For each line in the data below that holds "legend", return a copy.

######

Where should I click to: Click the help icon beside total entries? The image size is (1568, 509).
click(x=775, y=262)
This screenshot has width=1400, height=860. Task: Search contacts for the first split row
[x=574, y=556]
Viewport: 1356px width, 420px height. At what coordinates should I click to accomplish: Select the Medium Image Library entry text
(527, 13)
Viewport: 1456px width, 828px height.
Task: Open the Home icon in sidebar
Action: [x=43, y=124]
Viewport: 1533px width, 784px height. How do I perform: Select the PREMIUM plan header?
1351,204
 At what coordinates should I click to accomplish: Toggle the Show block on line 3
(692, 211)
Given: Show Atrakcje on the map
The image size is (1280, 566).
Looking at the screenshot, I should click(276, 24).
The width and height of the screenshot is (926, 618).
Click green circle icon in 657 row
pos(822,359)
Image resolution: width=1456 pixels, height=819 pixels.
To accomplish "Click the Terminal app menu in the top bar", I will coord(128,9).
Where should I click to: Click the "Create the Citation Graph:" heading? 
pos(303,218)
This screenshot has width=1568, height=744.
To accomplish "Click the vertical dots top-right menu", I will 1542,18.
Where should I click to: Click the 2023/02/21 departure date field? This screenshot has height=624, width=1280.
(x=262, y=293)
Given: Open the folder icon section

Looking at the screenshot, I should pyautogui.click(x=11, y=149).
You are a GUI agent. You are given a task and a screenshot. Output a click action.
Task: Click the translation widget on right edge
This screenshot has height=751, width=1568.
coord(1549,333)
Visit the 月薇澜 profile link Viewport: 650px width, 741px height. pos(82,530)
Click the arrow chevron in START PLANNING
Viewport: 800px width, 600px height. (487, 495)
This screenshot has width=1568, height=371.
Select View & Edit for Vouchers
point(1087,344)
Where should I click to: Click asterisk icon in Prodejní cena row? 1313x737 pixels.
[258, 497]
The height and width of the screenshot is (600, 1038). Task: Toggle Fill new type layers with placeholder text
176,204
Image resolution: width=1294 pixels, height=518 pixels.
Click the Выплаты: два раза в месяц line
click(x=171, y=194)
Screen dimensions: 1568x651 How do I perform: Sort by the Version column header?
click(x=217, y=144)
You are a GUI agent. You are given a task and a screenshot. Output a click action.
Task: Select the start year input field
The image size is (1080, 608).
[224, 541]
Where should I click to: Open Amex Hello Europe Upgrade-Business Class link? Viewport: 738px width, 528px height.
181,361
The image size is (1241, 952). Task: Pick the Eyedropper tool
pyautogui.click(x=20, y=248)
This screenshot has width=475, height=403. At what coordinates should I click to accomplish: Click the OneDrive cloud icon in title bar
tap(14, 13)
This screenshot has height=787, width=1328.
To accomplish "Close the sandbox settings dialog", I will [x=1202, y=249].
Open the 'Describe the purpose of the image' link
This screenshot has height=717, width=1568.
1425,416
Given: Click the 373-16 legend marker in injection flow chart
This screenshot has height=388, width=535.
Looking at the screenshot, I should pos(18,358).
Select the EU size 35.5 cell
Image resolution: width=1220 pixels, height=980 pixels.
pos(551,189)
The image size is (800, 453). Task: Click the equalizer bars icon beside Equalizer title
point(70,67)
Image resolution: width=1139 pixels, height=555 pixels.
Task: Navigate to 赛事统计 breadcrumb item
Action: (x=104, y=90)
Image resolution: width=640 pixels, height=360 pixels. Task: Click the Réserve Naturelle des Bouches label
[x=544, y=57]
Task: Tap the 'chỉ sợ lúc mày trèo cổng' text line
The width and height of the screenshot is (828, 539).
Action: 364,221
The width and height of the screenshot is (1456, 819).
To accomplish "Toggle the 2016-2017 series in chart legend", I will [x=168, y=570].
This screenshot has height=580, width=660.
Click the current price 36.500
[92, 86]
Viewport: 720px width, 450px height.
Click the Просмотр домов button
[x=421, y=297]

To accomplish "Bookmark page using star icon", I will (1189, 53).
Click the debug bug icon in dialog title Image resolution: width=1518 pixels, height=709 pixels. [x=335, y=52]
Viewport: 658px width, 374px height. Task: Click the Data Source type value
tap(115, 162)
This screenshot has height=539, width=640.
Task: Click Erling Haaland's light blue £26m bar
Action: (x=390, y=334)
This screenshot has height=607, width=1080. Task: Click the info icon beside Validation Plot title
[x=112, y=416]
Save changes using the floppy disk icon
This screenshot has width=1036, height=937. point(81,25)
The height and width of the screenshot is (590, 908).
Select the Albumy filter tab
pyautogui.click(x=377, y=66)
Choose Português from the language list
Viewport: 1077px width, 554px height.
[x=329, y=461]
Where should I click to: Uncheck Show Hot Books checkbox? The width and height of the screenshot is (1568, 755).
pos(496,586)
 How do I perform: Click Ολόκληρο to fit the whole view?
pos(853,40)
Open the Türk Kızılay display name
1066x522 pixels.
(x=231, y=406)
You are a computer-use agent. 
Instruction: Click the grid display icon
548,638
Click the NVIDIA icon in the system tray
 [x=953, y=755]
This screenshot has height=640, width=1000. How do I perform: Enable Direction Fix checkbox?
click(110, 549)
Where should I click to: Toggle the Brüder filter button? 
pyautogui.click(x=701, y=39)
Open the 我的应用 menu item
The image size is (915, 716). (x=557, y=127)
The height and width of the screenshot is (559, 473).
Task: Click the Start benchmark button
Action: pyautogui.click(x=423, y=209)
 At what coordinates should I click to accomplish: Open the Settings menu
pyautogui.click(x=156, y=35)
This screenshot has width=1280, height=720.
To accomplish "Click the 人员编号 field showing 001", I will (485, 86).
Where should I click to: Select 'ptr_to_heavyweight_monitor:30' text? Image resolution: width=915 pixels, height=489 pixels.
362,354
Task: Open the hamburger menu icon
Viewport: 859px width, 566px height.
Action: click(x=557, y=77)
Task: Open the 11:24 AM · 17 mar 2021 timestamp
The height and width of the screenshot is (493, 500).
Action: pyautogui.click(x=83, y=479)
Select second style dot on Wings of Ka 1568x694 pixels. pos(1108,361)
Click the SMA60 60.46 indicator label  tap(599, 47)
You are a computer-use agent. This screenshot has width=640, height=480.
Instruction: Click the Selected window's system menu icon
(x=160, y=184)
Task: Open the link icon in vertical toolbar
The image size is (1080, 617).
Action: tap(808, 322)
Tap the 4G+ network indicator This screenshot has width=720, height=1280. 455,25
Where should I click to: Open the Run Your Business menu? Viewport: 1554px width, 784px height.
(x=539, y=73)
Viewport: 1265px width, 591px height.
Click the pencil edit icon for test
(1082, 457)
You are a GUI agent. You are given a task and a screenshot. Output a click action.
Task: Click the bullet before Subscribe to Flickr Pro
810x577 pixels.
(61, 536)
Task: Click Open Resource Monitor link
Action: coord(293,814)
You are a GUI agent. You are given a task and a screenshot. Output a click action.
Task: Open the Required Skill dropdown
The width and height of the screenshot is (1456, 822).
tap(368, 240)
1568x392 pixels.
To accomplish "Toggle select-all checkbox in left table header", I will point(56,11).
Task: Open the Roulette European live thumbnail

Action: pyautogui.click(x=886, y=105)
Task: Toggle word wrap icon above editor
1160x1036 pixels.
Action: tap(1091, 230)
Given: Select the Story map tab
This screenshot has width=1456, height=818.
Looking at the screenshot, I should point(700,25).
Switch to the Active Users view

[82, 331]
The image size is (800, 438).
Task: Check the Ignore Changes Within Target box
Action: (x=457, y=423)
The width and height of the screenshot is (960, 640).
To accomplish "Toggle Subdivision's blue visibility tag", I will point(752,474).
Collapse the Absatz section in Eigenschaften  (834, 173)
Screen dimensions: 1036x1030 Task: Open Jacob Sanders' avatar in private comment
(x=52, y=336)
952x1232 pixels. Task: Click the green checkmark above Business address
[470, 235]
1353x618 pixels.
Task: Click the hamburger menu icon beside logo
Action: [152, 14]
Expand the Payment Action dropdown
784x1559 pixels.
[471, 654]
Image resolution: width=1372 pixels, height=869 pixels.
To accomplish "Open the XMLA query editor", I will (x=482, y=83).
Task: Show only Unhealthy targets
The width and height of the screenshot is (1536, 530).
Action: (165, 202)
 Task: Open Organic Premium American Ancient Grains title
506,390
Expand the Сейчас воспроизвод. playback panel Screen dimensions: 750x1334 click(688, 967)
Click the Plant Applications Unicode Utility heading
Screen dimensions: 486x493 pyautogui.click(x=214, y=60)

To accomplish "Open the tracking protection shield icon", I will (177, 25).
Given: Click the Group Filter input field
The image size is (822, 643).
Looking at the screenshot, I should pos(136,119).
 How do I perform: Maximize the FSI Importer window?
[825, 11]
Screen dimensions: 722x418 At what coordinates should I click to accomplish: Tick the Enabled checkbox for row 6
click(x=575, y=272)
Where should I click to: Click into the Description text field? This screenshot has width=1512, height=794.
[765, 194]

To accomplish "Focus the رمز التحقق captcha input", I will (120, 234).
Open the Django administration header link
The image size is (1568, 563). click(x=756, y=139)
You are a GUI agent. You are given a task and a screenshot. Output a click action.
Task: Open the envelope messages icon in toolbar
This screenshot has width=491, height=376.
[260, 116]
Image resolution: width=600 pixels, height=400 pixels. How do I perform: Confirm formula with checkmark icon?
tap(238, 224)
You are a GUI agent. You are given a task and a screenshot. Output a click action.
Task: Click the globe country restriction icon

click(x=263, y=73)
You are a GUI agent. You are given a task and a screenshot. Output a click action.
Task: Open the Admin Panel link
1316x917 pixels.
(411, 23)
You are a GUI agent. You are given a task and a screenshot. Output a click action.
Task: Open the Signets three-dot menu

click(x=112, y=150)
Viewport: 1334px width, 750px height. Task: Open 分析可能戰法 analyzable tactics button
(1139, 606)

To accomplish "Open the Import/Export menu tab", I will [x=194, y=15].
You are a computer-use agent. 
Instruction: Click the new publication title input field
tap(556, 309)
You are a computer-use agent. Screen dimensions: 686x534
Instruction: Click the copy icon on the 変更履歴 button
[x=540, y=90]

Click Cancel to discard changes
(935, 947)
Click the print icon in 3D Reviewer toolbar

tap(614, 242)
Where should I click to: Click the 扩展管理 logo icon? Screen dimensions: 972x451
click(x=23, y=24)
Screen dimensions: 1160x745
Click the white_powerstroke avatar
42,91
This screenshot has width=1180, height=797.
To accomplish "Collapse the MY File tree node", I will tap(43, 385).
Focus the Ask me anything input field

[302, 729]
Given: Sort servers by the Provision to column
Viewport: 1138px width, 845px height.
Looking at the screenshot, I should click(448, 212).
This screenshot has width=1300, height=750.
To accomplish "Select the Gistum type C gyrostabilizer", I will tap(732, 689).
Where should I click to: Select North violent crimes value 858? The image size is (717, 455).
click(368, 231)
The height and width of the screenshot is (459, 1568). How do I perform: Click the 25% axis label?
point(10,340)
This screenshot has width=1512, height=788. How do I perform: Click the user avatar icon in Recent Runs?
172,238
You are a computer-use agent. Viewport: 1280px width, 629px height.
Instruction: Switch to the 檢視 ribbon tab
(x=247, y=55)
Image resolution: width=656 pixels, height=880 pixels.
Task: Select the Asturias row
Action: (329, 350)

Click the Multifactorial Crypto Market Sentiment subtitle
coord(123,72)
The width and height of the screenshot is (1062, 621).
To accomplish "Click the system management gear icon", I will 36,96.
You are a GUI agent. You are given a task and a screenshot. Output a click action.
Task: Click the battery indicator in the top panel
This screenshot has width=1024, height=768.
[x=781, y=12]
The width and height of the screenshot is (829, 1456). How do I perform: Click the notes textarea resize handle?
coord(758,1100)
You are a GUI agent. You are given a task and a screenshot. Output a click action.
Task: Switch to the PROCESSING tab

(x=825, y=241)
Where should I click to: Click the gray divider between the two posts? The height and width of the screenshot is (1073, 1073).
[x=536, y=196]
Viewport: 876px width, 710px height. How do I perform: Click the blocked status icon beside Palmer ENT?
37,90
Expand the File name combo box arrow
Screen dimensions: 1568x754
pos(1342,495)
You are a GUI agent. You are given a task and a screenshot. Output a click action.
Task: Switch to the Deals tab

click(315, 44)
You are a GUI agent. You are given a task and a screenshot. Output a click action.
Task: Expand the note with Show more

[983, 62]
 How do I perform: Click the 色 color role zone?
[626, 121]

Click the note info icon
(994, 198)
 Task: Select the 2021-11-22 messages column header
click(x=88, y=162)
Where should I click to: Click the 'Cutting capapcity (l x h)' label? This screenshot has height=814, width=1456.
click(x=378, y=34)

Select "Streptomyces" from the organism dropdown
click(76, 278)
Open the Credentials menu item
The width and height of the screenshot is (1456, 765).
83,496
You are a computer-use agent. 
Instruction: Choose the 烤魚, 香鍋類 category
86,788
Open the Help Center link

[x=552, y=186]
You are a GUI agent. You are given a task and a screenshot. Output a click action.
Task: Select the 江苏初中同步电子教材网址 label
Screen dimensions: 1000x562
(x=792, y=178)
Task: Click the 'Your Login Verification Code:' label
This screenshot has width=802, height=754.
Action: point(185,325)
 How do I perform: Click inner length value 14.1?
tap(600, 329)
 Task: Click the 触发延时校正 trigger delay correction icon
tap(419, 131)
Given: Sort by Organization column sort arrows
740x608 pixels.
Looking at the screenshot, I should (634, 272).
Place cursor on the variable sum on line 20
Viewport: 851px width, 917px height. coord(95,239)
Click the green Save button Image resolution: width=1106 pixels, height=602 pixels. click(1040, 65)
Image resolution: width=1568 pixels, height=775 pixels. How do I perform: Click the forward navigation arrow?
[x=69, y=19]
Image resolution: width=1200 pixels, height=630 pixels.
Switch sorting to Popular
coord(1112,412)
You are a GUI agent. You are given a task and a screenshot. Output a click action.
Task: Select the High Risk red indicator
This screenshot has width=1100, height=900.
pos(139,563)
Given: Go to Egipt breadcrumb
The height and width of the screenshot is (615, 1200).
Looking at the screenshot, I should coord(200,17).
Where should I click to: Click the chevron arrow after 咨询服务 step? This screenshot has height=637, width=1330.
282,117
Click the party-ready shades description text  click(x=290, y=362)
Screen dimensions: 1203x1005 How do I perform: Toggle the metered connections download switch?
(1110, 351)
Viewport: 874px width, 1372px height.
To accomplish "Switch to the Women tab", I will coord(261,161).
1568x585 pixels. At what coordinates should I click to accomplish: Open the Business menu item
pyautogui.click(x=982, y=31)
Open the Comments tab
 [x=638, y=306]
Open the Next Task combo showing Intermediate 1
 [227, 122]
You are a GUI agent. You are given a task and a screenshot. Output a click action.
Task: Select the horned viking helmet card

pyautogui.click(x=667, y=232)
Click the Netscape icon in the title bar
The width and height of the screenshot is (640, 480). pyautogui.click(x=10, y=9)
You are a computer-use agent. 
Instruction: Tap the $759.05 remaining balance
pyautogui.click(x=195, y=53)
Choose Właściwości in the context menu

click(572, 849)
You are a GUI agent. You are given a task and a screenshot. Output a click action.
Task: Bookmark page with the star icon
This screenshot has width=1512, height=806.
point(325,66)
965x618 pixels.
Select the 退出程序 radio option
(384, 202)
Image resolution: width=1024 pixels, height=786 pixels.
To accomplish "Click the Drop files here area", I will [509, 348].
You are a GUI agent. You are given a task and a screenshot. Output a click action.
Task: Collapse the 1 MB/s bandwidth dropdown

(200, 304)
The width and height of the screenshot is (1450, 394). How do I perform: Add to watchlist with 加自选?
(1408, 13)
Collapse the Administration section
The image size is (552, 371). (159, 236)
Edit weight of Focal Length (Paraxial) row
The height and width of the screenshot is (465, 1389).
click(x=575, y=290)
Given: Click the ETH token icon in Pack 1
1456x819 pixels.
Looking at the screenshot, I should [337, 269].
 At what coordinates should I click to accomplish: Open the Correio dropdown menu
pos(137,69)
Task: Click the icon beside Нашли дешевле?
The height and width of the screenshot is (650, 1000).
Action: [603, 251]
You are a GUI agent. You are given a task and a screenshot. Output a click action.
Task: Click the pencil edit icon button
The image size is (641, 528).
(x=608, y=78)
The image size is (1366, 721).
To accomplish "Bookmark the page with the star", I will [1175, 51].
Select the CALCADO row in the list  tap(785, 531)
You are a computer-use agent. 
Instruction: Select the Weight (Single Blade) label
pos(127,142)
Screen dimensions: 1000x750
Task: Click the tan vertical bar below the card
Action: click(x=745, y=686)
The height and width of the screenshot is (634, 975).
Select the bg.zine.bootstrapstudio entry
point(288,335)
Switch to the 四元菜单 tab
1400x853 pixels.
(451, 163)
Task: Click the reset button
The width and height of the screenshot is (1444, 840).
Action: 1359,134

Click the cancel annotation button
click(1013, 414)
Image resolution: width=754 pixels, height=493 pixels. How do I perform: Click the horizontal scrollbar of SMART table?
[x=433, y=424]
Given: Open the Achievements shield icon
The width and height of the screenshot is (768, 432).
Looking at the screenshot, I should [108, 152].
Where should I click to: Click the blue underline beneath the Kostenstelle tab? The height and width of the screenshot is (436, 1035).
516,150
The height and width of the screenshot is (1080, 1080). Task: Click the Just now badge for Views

######

→ SOLUTION TO THIS PROBLEM:
Given: Click the 373-16 legend marker in injection flow chart
To accomplish "Toggle the 2016-2017 series in chart legend", I will [x=168, y=570].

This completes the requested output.